• **DIRECTIONS**:
Go through the material under this sentence. Return every line holding "agent".

• **MATERIAL FOR THIS EXERCISE**:
▼▼▼

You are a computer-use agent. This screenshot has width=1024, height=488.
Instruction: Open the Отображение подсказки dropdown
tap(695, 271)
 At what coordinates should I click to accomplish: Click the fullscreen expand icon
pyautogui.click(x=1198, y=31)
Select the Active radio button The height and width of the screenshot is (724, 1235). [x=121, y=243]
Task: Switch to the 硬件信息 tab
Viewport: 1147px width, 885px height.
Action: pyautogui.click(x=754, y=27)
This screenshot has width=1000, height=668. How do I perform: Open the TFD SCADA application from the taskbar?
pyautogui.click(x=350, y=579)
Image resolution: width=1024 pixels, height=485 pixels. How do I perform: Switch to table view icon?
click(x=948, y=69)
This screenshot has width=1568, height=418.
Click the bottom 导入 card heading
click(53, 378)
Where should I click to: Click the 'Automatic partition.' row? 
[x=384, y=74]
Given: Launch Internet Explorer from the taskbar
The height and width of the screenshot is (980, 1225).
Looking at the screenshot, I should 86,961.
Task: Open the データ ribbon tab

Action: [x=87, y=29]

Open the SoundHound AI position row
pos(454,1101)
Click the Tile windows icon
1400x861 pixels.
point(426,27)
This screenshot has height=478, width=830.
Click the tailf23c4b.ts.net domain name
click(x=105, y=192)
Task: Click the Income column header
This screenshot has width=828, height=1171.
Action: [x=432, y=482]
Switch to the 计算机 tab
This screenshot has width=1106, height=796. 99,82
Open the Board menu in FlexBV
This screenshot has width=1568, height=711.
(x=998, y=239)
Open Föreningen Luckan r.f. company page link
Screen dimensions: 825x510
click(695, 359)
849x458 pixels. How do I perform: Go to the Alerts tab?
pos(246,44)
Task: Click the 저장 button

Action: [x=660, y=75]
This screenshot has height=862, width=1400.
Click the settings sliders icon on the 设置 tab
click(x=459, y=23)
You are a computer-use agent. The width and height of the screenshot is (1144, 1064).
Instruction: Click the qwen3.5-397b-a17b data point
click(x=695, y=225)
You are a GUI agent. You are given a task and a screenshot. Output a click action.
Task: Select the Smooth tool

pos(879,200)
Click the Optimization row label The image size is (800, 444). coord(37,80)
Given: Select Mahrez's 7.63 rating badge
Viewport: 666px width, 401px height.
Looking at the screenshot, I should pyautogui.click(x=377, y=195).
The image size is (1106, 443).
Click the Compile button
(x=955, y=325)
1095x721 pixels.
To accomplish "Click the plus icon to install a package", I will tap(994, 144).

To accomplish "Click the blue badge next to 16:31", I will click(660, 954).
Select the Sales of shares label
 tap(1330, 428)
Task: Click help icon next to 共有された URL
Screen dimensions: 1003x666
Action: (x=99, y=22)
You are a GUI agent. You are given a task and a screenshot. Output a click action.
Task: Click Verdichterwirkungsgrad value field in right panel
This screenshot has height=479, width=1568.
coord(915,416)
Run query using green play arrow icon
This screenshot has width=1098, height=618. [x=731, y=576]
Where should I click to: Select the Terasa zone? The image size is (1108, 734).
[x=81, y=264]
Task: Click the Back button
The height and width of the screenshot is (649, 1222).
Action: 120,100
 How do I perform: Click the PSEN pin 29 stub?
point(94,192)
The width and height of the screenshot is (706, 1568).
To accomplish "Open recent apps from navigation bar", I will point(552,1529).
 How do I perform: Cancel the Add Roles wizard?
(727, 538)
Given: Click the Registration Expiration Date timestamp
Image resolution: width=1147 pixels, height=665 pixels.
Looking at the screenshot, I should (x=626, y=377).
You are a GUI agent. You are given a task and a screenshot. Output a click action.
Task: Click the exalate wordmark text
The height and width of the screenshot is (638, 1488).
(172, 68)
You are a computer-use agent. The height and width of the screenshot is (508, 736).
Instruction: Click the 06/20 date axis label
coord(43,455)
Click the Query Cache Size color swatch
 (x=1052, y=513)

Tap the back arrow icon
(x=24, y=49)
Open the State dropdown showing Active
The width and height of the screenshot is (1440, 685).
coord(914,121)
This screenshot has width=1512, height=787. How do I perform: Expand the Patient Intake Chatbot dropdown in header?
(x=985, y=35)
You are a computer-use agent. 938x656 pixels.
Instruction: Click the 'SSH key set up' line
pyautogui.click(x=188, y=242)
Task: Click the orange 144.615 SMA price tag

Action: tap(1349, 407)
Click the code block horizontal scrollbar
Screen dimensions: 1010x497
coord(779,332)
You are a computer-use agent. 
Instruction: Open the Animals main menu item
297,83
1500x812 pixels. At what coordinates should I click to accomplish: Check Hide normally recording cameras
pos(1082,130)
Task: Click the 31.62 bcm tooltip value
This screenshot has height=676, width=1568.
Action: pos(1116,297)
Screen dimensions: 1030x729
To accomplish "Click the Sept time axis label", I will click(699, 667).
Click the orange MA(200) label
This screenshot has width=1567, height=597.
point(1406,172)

▲▲▲

• **RESULT FOR THIS EXERCISE**:
You are a computer-use agent. This screenshot has width=1024, height=488.
You are a computer-use agent. The width and height of the screenshot is (1144, 1064).
You are a GUI agent. You are given a task and a screenshot. Output a click action.
You are a GUI agent. You are given a task and a screenshot. Output a click action.
You are a GUI agent. You are given a task and a screenshot. Output a click action.
You are a computer-use agent. The height and width of the screenshot is (508, 736).
You are a computer-use agent. 938x656 pixels.
You are a computer-use agent. 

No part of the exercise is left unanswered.